**The data**.
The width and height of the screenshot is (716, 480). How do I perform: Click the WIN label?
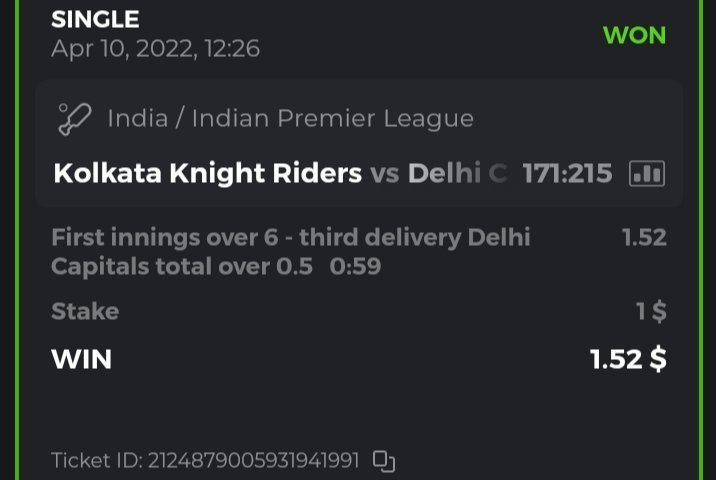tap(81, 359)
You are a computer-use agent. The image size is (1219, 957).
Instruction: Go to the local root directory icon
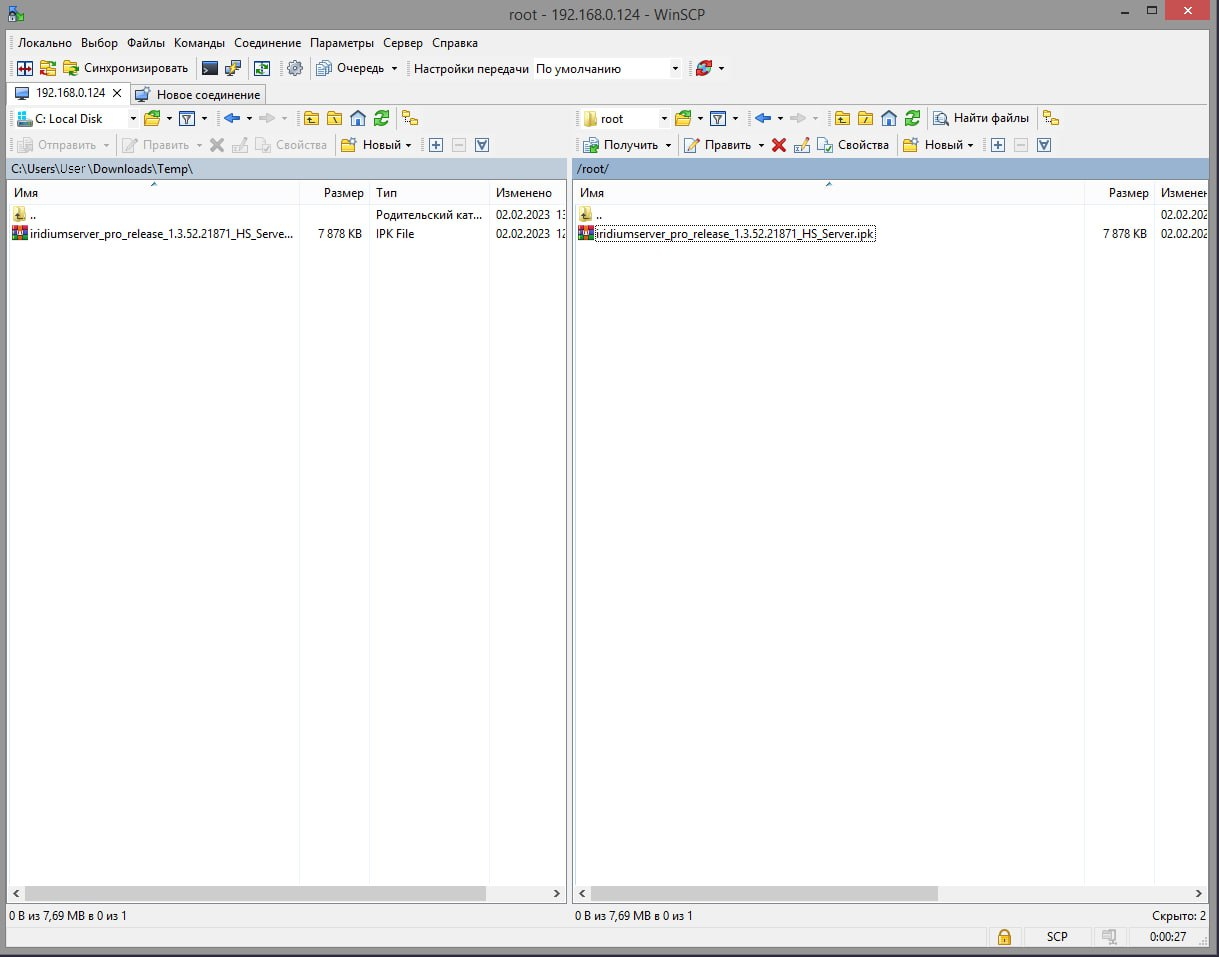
* * *
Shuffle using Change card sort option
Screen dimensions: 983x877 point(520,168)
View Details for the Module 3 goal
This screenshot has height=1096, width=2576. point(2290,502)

**Your task**. Beginning with the line holding "The width and" in the material above, restate word for word each line through the line holding "Instruction: Go to", and exclude pictures.

**Response to this exercise**.
The width and height of the screenshot is (716, 480). How do I perform: Click the WIN label?
tap(81, 359)
You are a computer-use agent. The image size is (1219, 957).
Instruction: Go to the local root directory icon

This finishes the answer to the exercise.